Dan moet je je tekeningtoch echt wat aanpassen :-)

De afmetingen lijken een beetje op die van het kleinere model Earthquake 62x62x92cm alleen deze heeft geen extra basreflexpoort. Dit is natuurlijk wel eenvoudig te maken.

MVG Contour

----------


## Destiny

Wat kost dat nou... kwint audio?

En is het kwalitatief nou echt iets?

_________________________________
Sander (DJ Jip)
MSN: destinygemert@hotmail.com

_Zoek en gij zult vinden... vind gij niet dan is het zoek!_

----------


## Powermusic

Hoi, 

Hé Jasper, ja ik ben het.

Met Kwint Audio haal je naar mijn mening best wat kwaliteit in huis, en het klinkt zeker niet slecht.(geen reclame hoor...) Ik dacht dat hij voor de baskisten RCF gebruikt en voor Mid/Hoog RCF en Beyma.Het is wel best prijzig. Ik hoorde met Karnaval hier in Wintelre een setje Kwint met per kant een baskistje met 2 X 12"
en een topje met 10" en een 1" driver en dit koste iets meer dan fl.9000,-, klonk wel lekker.

----------


## Ws Soundexpresse

Hoi,

Voor zover ik weet gebruikt hij voor de topjes JBL en voor de bas RCF. Wel zijn de zets allemaal maar uitgevoert met 15" (is jammer vooral als je echt wilt beuken). Ik heb wel eens een Kwint set bijgehuurt bij een collega, ik vindt het voor disco goed maar echt spraak wil ik er liever niet over doen. De versterkers die bij de sets zitten (hij adviseerd QSC) worden door hem aangepast met een "speciaal"filter. (vindt ik jammer, gebruik liever processors dan kun je je set nog aanpassen aan de zaal).

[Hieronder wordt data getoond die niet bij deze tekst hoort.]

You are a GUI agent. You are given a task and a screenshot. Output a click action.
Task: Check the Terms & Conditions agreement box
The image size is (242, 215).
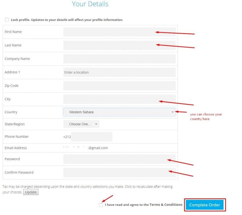point(101,205)
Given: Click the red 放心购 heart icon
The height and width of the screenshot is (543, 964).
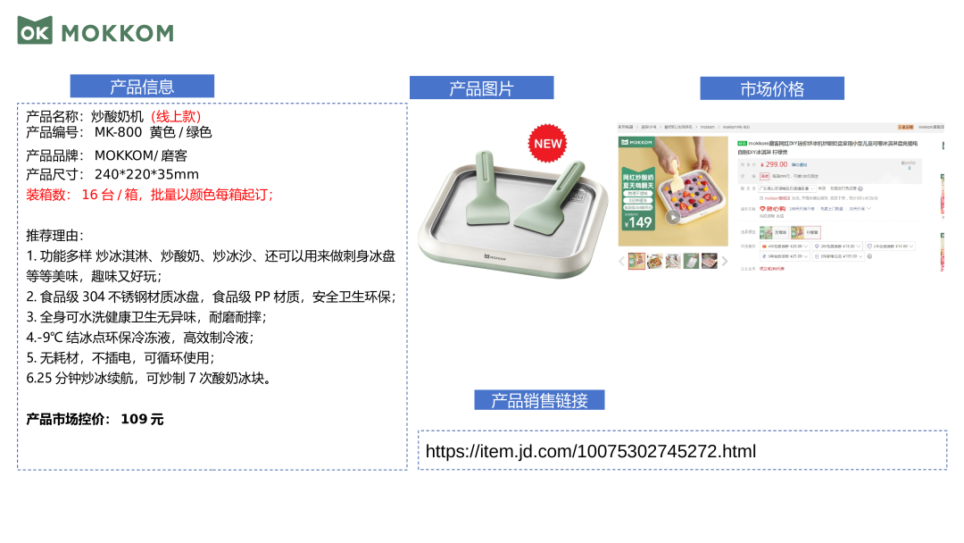Looking at the screenshot, I should (x=762, y=208).
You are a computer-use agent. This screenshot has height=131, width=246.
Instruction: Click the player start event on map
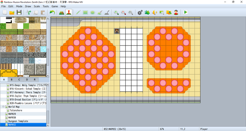click(x=117, y=31)
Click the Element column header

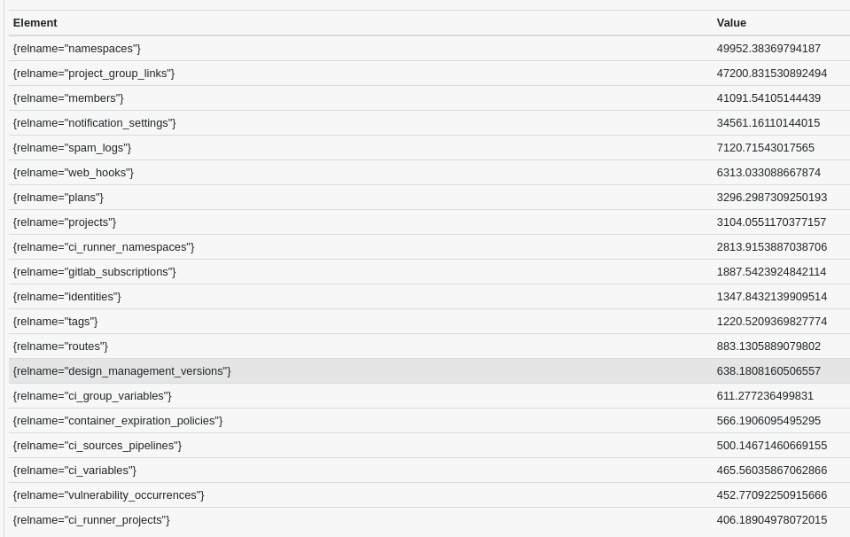35,23
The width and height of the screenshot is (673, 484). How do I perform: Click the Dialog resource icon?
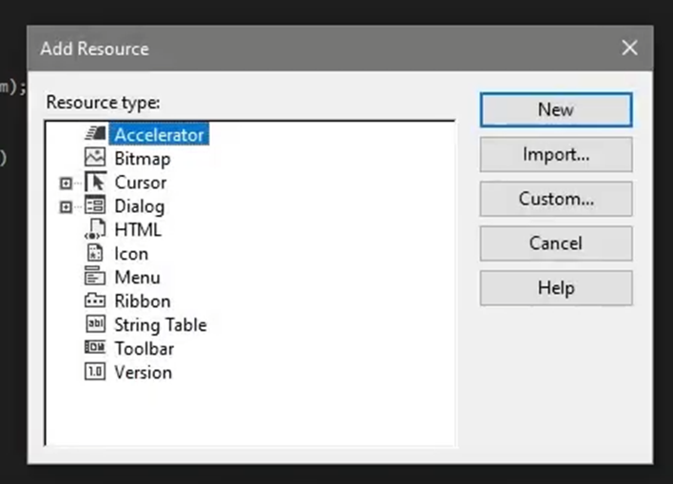click(x=95, y=206)
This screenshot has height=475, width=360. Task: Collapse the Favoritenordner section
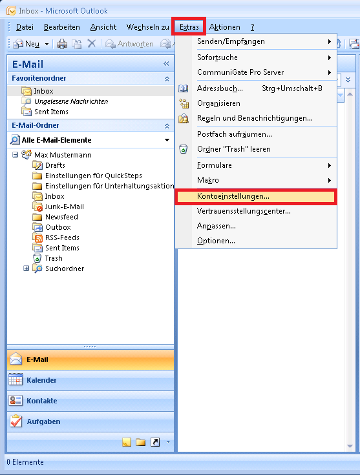click(x=167, y=79)
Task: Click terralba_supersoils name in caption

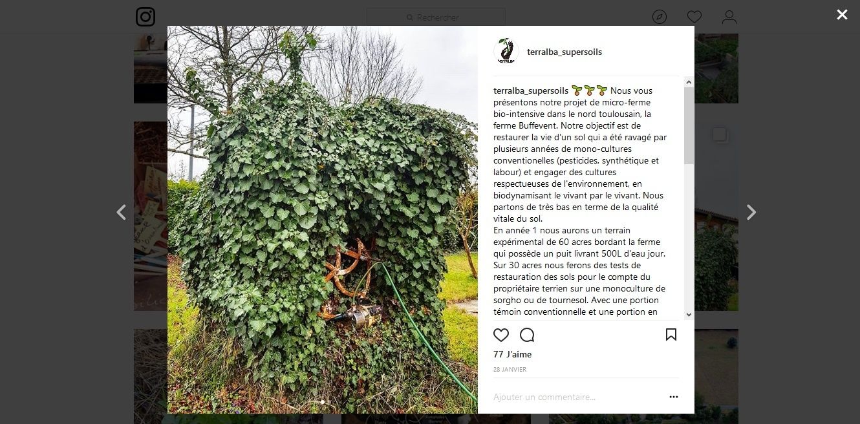Action: click(x=531, y=90)
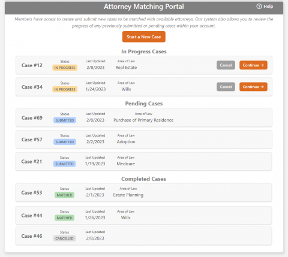Click IN PROGRESS status badge of Case #12

click(x=65, y=68)
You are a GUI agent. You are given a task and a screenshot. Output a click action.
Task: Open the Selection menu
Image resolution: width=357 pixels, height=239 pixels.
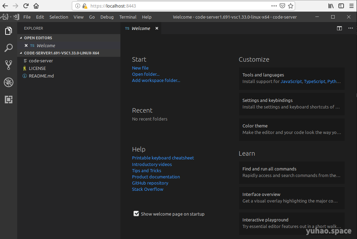[59, 17]
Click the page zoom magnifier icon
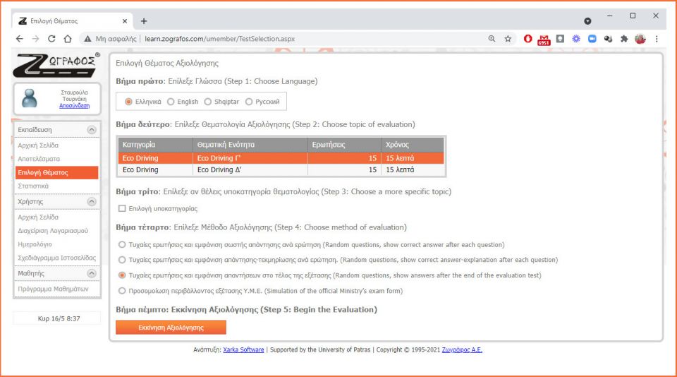This screenshot has width=677, height=377. (x=492, y=40)
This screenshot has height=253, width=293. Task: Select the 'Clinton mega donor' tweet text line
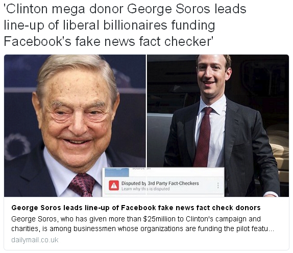(x=125, y=9)
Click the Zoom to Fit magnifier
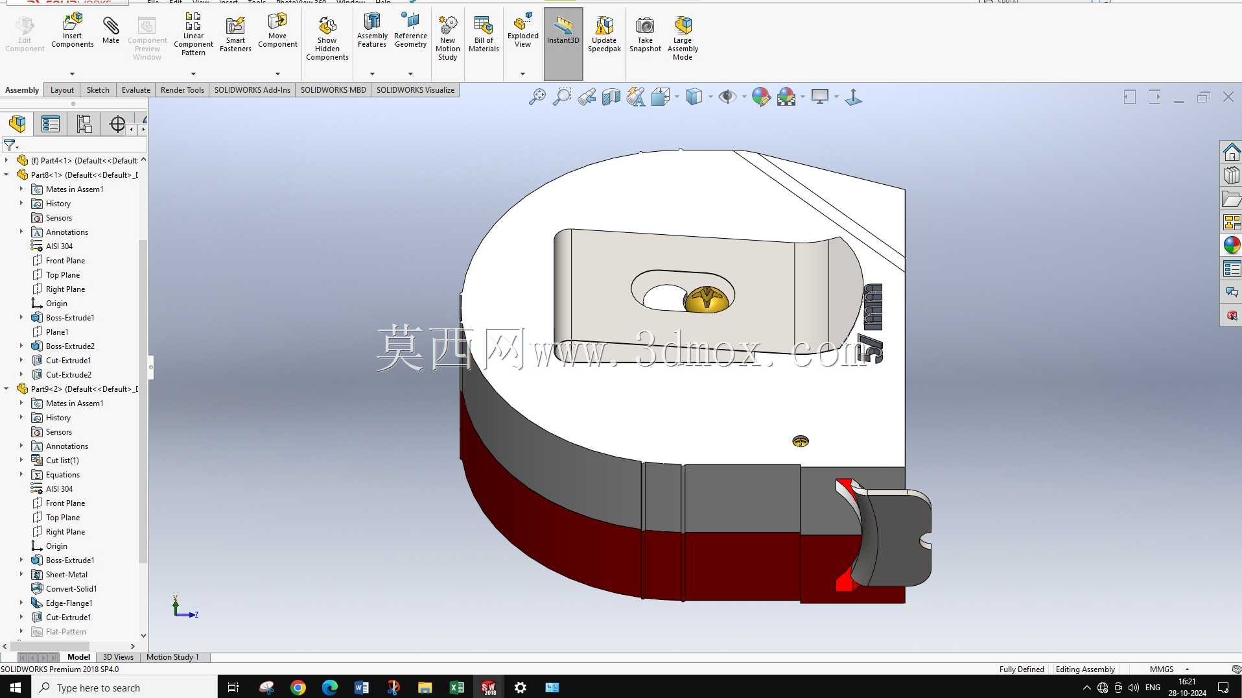 point(537,97)
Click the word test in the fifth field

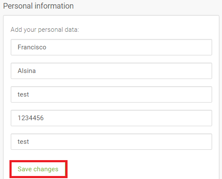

Ik weet niet welke set jullie gezien hebben, waarschijnlijk de grote clubset zoals hij ze noemt (2xbas (verschillende mate kast) en 1xtop per kant) want dat is de set waar ik mee gewerkt heb, de de set die ik het meeste gezien heb, of de kleine set en dat is 1xbas en 1xtop per kant (de bas is dan de middelste kast van de grote set).

Graag wil ik wel mensen horen die er ook ervaring mee hebben, omdat je het toch vaker tegenkomt hier in de buurt ( ik woon zelf in Maarheeze).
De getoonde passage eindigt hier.